University of Otago researchers are preparing to begin an internationally innovative study of the health impacts on rescuers, firefighters and other frontline workers responding to the Christchurch earthquakes.

The study's principal investigator is Dr David McBride, a senior lecturer in the Otago preventive and social medicine department, and the project will be managed by senior research fellow Dr Kirsten Lovelock, also of the department.

The two Dunedin researchers will be joined by co-investigators Dr Daniel Shepherd and Prof Rex Billington, both of Auckland University of Technology (AUT), in the project, which this week gained joint funding of $120,000 from the Health Research Council and the Canterbury Medical Research Foundation.

This study will be the first of its kind in New Zealand and the largest of its kind to be undertaken internationally, the researchers said.

The research was unusual internationally in that it would consider broader medical outcomes, as well as checking psychological effects such as depression and post-traumatic stress disorder.

Dr Lovelock noted yesterday that studies of emergency workers involved in dealing with the World Trade Centre terrorist attack in September 2001 had shown that some first responders had only begun to experience adverse psychological effects two years or more later.

Earthquakes were not a single event, and aftershocks could go on for years.

The role of first responders, including police and St John ambulance staff, in mitigating the effects of earthquakes was vital, the researchers said.

And the effect of earthquake disaster work on the various groups of frontline workers was "an important health and welfare issue", they said.
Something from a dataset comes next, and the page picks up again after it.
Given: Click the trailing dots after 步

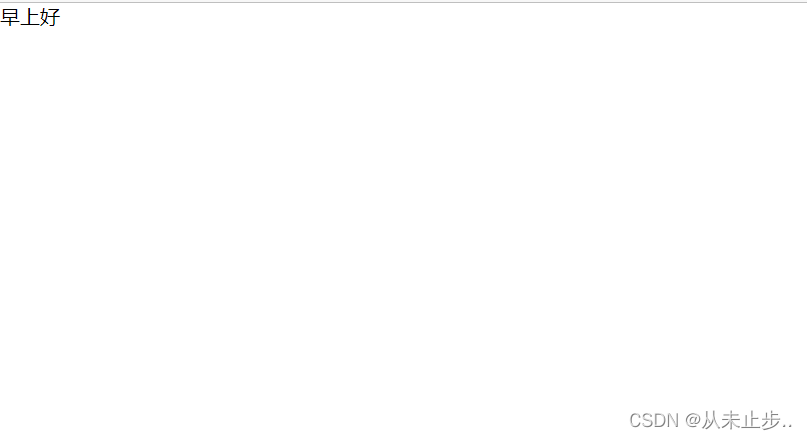Looking at the screenshot, I should point(787,426).
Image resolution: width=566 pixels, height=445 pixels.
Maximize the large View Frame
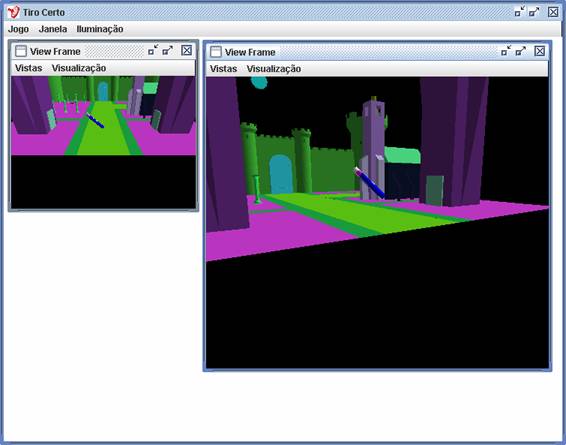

"Understanding the demands placed on these workers, their coping strategies, and what factors help or impede their roles is vital for informed policy and practice codes," Dr Lovelock said.

Such greater understanding would enhance the ability of the health system "to address the health and wellbeing of these individuals and the communities to which they belong and serve", she said.

The researchers would work with 550 earthquake first-response staff, including military personnel, utility workers, construction and demolition workers, Maori wardens and Red Cross, church members and schoolteachers.

Those first responders would be surveyed three times at six-monthly intervals, starting next month, and parallel "control" surveys of emergency first responders would also be undertaken in Hamilton.

In one of four other earthquake-related projects also funded by the HRC and the research foundation, Dr Cameron Lacey, of Otago University's Christchurch campus, gained a $104,918 grant to explore the links between stress, genes and certain heart problems in a group of 30 heart patients.

Other grants went to Prof Michael Ardagh, of Canterbury District Health Board ($119,575); Dr Kathy Peri, Auckland University ($105,700); and Louise Thornley, of Wellington ($120,000).